▶ [What needs to be done]:
Your task is to copy the lines of the data below from the line holding "Bekijk alles (37, 674)" through the line holding "[Dia laden 2 van 4] (87, 541)", inclusive, exactly and with nothing added.

▶ [Supplied information]:

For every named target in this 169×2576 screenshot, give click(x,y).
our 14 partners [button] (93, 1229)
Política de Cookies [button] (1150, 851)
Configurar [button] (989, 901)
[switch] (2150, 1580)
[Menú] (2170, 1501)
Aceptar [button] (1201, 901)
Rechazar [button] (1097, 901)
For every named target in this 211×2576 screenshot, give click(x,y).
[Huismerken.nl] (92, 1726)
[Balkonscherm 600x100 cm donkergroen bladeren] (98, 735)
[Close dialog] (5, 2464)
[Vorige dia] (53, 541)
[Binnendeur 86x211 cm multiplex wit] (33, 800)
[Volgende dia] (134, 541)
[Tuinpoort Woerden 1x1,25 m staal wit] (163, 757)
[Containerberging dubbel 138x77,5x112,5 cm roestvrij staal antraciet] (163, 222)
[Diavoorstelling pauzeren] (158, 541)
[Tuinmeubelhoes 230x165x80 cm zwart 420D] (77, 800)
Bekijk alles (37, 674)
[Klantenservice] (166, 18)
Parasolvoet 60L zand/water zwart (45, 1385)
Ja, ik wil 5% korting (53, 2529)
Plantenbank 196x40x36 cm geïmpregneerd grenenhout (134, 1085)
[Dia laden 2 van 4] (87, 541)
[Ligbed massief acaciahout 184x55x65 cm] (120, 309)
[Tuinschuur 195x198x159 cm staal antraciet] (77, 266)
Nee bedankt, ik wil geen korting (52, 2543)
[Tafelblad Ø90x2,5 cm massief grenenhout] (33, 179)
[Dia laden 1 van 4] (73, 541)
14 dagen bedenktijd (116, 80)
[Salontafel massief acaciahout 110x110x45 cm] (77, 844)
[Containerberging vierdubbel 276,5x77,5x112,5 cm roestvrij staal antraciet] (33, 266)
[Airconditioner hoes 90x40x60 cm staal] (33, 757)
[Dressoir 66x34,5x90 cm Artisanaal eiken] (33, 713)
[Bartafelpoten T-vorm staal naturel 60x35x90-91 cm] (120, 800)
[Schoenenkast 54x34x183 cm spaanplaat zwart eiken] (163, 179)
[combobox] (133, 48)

▶ [Answer below]:
Bekijk alles (37, 674)
[Klantenservice] (166, 18)
Parasolvoet 60L zand/water zwart (45, 1385)
Ja, ik wil 5% korting (53, 2529)
Plantenbank 196x40x36 cm geïmpregneerd grenenhout (134, 1085)
[Dia laden 2 van 4] (87, 541)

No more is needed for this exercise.